Basta guardare il fianco di uno pneumatico per trovare una lunga sequenza di numeri, lettere e simboli. Sigle come 225/45 R17 91W possono sembrare incomprensibili, ma in realtà rappresentano una vera carta d’identità della gomma.
Saperle interpretare è utile soprattutto quando arriva il momento della sostituzione. Due pneumatici apparentemente identici possono infatti avere caratteristiche differenti per capacità di carico, velocità o costruzione. E tra le varie marcature c’è anche un codice che permette di conoscere quando è stata prodotta la gomma.
225/45 R17 91W: cosa significano numeri e lettere
Prendiamo come esempio la sigla 225/45 R17 91W. Il primo numero, 225, indica la larghezza nominale dello pneumatico espressa in millimetri. Il numero 45 rappresenta invece il rapporto percentuale tra l’altezza della spalla e la larghezza. In questo caso, quindi, l’altezza della spalla corrisponde al 45% di 225 mm. La lettera R identifica una costruzione radiale, mentre 17 indica il diametro del cerchio compatibile, espresso in pollici.
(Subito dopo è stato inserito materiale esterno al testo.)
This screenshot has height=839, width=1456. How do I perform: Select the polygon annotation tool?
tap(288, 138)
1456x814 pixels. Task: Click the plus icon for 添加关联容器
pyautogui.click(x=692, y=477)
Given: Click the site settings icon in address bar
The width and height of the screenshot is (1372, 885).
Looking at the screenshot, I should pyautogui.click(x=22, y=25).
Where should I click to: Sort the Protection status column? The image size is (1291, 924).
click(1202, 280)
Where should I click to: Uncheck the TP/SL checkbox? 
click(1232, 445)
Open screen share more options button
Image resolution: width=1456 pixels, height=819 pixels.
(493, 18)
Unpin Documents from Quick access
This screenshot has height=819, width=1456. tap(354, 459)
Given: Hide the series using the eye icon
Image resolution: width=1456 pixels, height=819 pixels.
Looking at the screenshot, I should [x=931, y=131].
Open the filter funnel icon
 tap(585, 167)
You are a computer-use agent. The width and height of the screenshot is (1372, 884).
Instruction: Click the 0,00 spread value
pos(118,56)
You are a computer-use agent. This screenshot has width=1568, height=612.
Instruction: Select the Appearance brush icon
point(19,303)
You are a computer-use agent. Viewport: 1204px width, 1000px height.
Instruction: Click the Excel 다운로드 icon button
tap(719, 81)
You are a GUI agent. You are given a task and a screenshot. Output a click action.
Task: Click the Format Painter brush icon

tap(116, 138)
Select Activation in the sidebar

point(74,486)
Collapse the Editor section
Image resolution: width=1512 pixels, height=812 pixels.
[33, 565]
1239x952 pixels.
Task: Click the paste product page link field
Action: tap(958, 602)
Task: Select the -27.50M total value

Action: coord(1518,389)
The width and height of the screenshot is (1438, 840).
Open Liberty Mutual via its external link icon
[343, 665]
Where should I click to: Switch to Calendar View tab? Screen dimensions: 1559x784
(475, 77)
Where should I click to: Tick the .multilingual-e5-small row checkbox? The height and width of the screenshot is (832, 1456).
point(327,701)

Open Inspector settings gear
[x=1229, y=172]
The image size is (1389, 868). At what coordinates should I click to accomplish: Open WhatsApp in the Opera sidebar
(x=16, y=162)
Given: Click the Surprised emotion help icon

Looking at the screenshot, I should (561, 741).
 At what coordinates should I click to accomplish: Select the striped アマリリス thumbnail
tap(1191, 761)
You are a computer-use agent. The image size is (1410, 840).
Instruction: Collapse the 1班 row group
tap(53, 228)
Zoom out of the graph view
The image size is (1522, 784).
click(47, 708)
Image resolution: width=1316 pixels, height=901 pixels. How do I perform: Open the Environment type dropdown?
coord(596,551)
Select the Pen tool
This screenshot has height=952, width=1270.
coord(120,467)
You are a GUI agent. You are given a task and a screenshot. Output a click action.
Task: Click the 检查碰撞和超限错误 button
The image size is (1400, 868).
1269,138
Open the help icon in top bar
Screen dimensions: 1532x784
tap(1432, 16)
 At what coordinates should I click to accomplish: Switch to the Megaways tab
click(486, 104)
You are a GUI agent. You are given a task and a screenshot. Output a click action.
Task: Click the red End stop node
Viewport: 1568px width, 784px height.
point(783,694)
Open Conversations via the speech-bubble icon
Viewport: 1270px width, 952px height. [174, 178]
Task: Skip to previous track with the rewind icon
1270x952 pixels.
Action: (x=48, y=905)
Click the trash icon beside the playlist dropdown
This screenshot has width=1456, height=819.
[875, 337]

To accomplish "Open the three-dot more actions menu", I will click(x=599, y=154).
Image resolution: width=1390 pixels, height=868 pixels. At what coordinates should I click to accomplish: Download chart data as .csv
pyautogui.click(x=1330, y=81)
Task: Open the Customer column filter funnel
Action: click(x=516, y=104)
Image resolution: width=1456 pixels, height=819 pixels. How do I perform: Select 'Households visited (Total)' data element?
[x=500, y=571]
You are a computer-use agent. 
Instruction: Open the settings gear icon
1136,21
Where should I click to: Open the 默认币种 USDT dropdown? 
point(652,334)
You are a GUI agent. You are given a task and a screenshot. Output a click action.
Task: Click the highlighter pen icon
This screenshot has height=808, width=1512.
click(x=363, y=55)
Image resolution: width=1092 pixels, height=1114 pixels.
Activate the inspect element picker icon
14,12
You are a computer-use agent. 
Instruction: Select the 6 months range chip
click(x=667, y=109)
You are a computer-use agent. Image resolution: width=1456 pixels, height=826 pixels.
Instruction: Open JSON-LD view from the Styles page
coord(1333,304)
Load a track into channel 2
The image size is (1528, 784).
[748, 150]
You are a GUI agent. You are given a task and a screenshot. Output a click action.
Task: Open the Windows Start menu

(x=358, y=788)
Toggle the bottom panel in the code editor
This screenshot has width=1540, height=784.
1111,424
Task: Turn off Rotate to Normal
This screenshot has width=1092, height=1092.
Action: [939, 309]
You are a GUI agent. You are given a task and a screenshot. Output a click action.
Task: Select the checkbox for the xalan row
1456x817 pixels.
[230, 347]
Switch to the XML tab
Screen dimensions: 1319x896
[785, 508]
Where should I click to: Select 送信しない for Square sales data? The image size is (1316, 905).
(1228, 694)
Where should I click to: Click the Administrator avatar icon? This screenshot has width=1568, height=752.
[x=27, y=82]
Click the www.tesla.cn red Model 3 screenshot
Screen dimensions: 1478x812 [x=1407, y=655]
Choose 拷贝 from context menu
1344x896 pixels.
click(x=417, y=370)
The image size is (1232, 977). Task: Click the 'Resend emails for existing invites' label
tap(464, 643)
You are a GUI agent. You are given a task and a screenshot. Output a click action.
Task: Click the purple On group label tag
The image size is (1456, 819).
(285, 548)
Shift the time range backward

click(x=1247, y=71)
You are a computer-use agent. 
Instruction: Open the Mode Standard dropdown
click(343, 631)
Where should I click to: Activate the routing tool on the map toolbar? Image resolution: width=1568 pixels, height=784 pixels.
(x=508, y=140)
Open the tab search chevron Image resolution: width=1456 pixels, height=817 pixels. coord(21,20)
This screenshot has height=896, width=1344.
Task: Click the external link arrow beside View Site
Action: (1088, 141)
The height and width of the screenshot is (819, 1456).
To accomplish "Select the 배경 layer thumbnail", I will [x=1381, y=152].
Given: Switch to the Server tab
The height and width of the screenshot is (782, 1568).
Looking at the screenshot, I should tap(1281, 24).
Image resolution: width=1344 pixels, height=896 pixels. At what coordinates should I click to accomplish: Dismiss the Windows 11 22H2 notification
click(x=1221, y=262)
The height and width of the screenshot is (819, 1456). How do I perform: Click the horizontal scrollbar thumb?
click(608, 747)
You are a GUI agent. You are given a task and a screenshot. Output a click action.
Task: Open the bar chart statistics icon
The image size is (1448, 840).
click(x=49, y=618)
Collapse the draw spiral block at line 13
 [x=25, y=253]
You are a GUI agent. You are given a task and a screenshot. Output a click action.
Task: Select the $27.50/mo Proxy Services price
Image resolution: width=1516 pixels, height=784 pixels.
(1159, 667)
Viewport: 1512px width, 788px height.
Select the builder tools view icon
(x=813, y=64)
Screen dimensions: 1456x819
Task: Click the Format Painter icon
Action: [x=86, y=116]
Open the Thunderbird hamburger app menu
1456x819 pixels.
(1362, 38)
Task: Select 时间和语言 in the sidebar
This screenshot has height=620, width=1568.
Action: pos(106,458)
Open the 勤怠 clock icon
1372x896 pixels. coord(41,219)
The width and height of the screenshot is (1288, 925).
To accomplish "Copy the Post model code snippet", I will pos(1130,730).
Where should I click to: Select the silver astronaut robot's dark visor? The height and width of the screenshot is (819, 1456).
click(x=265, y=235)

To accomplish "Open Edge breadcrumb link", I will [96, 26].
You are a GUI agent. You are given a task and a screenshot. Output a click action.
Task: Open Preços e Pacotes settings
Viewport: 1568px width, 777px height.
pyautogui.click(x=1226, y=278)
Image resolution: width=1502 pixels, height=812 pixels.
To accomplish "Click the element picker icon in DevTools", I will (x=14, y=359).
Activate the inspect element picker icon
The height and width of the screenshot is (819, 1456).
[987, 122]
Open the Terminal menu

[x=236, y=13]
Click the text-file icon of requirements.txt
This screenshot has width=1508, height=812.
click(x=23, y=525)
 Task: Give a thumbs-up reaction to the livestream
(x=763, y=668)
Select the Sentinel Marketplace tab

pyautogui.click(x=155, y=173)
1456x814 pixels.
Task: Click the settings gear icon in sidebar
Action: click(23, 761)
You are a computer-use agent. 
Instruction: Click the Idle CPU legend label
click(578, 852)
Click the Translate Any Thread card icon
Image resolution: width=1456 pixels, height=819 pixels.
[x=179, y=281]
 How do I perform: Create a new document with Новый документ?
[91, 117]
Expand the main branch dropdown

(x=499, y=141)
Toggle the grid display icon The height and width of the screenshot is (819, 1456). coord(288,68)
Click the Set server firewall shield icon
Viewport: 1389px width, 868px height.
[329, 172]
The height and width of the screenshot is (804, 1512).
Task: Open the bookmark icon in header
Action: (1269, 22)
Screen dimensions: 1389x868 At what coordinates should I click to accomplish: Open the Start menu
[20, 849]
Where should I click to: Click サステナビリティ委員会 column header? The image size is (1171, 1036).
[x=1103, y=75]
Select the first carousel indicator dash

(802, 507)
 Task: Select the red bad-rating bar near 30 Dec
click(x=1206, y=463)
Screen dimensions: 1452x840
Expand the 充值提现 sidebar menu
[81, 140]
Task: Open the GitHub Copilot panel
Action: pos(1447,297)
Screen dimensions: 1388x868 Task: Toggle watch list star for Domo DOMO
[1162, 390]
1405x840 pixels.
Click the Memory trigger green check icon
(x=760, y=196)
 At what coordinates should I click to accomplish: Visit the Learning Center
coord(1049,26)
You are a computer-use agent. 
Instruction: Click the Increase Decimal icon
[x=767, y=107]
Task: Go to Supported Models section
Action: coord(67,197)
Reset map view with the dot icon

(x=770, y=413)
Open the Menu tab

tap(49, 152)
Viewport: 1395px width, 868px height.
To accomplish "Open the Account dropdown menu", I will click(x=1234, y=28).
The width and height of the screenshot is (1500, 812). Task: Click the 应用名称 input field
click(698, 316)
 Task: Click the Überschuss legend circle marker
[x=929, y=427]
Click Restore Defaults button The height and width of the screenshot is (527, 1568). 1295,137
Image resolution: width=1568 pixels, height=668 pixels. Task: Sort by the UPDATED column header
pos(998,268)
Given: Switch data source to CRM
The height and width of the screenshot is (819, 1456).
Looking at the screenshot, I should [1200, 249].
Restano 91 e W, due valori particolarmente importanti. Il primo è l’indice di carico: 91 corrisponde a un carico massimo di 615 kg per singolo pneumatico nelle condizioni previste. La W è invece il codice di velocità. In questo caso indica una velocità massima di 270 km/h nelle condizioni specificate per quella gomma. Non significa che l’auto possa o debba raggiungerla, ma identifica il limite per il quale lo pneumatico è stato progettato e omologato.